> **Source data**:
=== Begin Enclosure ===
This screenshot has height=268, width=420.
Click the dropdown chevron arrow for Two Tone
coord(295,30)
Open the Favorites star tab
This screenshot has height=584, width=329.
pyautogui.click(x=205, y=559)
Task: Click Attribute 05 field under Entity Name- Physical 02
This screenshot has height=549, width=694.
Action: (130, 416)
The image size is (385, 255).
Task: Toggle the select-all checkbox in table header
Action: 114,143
=== End Enclosure ===
=== Begin Enclosure ===
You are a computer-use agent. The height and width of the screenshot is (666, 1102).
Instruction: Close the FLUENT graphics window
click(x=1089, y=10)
=== End Enclosure ===
> **What the exercise asks**: Going back to the entries above, set down exactly the lines that begin at the one with "This screenshot has height=268, width=420." and end at the one with "Task: Click Attribute", both included, and nothing else.

> **Exercise output**:
This screenshot has height=268, width=420.
Click the dropdown chevron arrow for Two Tone
coord(295,30)
Open the Favorites star tab
This screenshot has height=584, width=329.
pyautogui.click(x=205, y=559)
Task: Click Attribute 05 field under Entity Name- Physical 02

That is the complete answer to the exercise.